In 1957 the respected BBC news show Panorama announced their thanks to a very mild winter and the virtual elimination of the dreaded spaghetti weevil took place which allowed Swiss farmers to enjoy a bumper spaghetti crop. It accompanied this announcement with footage of Swiss peasants pulling strands of spaghetti down from trees. Huge numbers of viewers were taken in, and many called up wanting to know how they could grow their own spaghetti trees. To this question, the BBC diplomatically replied that they should “place a sprig of spaghetti in a tin of tomato sauce and hope for the best.”

In 2005, Estonia’s TV 3 broadcasted a news story where the station claimed that thanks to a new technology, they know exactly how many were viewing them at the moment.
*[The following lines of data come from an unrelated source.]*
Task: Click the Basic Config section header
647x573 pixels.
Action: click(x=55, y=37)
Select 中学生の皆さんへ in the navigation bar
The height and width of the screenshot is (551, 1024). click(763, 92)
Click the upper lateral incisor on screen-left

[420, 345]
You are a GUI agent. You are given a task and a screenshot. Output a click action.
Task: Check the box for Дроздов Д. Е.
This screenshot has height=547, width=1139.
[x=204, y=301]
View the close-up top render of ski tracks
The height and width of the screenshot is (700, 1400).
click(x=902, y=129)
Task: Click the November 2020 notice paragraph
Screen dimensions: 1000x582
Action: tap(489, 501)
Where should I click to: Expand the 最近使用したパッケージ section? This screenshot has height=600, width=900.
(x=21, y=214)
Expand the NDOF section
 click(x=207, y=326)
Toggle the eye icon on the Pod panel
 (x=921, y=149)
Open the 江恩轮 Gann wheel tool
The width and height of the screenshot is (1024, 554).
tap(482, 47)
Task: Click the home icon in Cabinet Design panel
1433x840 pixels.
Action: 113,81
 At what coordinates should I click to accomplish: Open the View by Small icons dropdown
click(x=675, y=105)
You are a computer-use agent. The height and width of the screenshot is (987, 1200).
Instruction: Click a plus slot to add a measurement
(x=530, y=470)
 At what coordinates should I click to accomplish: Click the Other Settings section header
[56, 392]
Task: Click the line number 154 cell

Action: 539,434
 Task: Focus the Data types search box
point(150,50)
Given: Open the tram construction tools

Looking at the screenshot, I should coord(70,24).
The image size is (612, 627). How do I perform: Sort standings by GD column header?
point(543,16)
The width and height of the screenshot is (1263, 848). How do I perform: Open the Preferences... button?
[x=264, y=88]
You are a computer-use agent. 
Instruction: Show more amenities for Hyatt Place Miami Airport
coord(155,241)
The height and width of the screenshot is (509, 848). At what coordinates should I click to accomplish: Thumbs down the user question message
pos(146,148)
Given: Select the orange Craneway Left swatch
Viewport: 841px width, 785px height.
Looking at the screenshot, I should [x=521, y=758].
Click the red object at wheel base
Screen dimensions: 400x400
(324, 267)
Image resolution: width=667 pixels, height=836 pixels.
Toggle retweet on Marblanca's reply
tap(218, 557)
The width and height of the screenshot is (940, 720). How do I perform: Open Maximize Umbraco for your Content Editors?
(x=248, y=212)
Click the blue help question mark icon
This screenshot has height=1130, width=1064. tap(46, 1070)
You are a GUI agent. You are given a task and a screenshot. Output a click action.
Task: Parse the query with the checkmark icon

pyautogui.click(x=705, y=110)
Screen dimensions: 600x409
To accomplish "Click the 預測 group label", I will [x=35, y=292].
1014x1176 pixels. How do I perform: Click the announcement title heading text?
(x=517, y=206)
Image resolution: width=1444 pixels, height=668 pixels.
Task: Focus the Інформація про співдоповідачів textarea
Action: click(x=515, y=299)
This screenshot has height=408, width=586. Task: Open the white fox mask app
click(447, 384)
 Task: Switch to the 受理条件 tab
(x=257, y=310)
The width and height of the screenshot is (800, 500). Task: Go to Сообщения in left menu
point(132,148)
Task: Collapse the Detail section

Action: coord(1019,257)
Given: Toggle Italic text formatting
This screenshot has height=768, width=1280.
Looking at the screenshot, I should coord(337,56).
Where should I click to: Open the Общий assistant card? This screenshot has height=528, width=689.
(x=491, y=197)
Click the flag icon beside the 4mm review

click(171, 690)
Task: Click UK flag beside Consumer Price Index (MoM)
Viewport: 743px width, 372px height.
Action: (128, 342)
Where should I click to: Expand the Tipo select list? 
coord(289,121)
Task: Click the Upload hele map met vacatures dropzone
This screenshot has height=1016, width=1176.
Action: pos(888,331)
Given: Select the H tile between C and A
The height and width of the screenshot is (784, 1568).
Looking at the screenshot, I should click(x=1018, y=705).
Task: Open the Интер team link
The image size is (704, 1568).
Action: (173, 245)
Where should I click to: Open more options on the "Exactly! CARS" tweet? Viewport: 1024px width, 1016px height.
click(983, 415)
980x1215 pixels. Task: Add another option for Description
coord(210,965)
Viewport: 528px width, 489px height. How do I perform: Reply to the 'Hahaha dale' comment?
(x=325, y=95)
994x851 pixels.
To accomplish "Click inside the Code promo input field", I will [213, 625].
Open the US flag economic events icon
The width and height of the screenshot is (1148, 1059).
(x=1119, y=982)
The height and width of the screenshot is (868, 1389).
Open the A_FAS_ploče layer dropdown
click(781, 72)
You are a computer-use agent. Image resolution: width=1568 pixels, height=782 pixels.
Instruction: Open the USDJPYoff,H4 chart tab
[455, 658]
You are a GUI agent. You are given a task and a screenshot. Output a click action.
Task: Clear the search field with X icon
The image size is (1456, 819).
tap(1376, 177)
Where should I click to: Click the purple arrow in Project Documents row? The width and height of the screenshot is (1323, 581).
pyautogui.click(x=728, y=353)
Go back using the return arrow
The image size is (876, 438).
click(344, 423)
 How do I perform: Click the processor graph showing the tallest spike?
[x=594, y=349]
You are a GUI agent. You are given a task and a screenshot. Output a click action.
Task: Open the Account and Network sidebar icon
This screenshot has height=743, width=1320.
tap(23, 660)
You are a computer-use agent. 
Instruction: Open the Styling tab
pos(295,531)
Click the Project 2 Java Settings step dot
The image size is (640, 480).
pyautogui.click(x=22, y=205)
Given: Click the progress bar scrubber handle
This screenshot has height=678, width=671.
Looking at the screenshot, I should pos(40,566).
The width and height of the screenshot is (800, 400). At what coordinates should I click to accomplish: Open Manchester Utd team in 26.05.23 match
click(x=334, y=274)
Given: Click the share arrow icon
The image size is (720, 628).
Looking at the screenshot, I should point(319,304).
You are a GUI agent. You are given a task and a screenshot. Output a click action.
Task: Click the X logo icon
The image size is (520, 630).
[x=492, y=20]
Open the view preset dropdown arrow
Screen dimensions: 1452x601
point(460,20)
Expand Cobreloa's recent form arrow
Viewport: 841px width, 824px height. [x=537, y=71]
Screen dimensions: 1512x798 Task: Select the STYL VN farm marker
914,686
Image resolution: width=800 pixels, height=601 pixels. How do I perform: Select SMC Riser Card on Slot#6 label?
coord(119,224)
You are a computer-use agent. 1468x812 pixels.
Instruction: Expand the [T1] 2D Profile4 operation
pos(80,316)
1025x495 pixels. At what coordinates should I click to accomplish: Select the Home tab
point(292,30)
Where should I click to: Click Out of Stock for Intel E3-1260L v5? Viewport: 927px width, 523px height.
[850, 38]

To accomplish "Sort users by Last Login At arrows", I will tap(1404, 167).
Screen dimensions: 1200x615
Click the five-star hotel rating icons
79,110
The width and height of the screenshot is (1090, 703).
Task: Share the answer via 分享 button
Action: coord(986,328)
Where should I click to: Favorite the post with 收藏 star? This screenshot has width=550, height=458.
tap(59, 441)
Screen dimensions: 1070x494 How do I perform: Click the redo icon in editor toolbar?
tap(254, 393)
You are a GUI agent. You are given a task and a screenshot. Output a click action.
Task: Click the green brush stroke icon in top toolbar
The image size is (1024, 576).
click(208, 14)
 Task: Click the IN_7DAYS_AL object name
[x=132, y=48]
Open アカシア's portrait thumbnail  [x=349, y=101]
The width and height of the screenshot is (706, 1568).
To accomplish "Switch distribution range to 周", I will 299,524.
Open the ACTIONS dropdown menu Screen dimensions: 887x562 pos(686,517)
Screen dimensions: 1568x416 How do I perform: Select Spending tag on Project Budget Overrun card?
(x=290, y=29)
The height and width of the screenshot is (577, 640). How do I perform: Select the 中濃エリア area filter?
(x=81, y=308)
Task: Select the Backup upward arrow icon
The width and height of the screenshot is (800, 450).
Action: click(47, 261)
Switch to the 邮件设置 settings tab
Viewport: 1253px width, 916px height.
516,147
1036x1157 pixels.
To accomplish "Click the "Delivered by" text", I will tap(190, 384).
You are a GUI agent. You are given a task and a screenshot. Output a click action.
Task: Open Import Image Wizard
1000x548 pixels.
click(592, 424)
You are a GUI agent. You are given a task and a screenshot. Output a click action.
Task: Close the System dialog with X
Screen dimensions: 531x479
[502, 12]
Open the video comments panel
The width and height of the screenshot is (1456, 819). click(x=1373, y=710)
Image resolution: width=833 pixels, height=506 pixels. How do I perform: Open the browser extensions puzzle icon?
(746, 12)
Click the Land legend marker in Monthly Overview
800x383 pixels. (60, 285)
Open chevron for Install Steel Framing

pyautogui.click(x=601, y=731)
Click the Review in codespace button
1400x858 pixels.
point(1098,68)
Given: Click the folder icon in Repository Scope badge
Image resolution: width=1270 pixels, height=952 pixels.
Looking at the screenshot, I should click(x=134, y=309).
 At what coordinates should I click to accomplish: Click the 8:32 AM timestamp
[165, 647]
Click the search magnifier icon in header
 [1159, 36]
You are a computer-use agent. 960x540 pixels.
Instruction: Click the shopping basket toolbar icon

They also asked viewers to put a coin against the TV screen if they liked the running broadcast.

On a personal note, I built a buzzer from a block of wood, some nails, and a broken piece of band saw as a child once. When I tried is out I found that it sounded just like the buzzer in my parent’s newly installed built-in oven. My bedroom was over the kitchen and with very little work I was able to pull up some of the floor boards and drop this buzzer down in the wall behind that oven. It was on the first of April that I attached it to my old electric train transformer. It was also about two in the morning. I could see what was going on beneath me through a grating in the floor so I could turn it on or off depending on what my sleepy father was doing to shut off the oven’s timer alarm. Next morning he had that oven spread all over the kitchen and the dining room. Needless to say he wasn’t a very happy camper and I believe to the best of my knowledge that buzzer is still hanging between those walls right where I had tied it off that very night.

Regardless of whether you’ve been the victim or a planner/executer of an April prank, it is that one month of the year that marks the coming of spring and the even warmer days of summer in all latitudes of the northern climate. Outside is the place to be while experiencing nature’s refurbishment of her domain. So stop reading all this glop and get yourself out there wherever you are and take in the marvels of this wonderful month.